The ones I have practiced with deserve to be called physicians with all the positive connotations that term can garner.
A recent article in the NYT paints a different picture of some oncologists. Here is some background.For a number of years CMT has been given in oncologists offices. The CMS and third party payers fees exceeded the costs to the docs so there is a make up profit involved. Recently, changes in CMS rules have cut the margin .
The gist of the NYT article is that oncologists are making up for the shortfall with an increase in volume of patients treated with CMT implying that some patients are being given CMT inappropriately.

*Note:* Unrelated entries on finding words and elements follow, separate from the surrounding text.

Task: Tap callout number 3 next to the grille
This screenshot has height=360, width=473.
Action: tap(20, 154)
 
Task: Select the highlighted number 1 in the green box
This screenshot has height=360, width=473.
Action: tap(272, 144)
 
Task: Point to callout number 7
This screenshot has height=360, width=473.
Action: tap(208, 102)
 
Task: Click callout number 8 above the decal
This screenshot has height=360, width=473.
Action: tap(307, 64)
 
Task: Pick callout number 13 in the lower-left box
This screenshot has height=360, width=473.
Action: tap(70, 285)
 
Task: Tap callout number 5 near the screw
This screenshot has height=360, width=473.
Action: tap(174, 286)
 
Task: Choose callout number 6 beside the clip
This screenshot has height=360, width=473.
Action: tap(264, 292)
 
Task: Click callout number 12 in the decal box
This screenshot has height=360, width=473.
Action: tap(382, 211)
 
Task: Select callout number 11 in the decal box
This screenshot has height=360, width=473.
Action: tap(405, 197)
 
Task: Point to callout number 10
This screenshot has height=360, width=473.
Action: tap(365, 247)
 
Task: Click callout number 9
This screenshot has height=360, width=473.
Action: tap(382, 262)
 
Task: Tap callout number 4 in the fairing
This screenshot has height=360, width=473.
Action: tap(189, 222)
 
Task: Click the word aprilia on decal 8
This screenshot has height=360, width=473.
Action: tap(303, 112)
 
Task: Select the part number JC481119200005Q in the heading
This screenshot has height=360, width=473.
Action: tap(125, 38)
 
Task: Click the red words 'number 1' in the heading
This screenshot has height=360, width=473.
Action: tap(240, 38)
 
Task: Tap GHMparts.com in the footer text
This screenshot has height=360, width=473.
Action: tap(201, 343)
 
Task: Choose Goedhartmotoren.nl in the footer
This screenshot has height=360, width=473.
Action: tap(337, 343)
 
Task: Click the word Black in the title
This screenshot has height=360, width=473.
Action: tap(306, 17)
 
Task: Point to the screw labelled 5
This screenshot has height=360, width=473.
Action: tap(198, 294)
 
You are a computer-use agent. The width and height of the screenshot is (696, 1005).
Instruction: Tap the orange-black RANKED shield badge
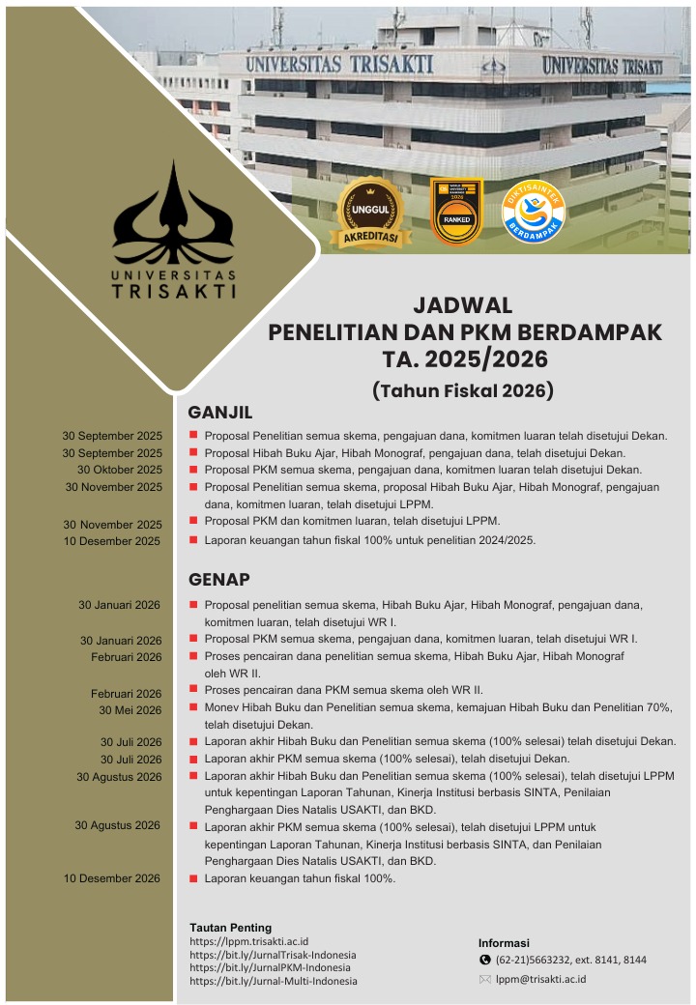point(455,212)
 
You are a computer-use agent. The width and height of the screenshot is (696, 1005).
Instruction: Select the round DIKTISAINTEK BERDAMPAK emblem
point(534,212)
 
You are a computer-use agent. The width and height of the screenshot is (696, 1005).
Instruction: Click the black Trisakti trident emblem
point(174,218)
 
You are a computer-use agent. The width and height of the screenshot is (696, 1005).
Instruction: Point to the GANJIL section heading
point(219,414)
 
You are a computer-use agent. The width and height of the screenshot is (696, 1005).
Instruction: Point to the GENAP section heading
point(219,580)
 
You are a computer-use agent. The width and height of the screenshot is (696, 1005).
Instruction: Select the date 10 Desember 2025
point(112,541)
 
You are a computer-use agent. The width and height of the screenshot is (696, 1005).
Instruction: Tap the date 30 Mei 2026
point(130,710)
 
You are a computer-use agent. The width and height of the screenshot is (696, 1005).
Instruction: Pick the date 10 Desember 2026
point(112,878)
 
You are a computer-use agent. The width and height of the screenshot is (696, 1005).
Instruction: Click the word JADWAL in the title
point(463,306)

NYT quotes Dr. Richard Deyo ,a professor at the University of Washington,describing him as a"expert in health care spending" as saying:
There's pretty good evidence at this point that there are plenty of patients for whom there's little hope,who are terminally ill,whom chemotherapy is not going to help, who get chemotherapy
That comment, like most of the NYT article, is heavy on accusations and generalizations and light on supporting data and facts. Dr. Deyo may have analyzed numerous cases and determined that in many instances the CMT was inappropriate but if so I would like to see that analysis. What is the nature of the evidence for his statement? I would be very surprised if Deyo's comments are based on patient level data in which cases are analysed by physicians expert in CMT and wherein inappropriate treatment was found in "plenty of patients". I would not be surprised if that type thing has happened in some cases but I doubt that level of data is what Deyo's statements is based on. Broad brush, coarse grain data is the more likely currency for the type outcomes research that Deyo has been known for (and has gained a well deserved reputation for his work in low back pain treatment outcomes). He may have well done some outcomes research in the CMT area and his comments may have based on that but if there is such data he should have made that fact known to the NYT reporter so the article would appear less like a typical drive-by-media encounter. If he does not have that data, then he may have done disservice to the thousands of patients now receiving CMT who may now wonder if it is avarice and not likelihood of benefit that formed the basis of the decision to treat them.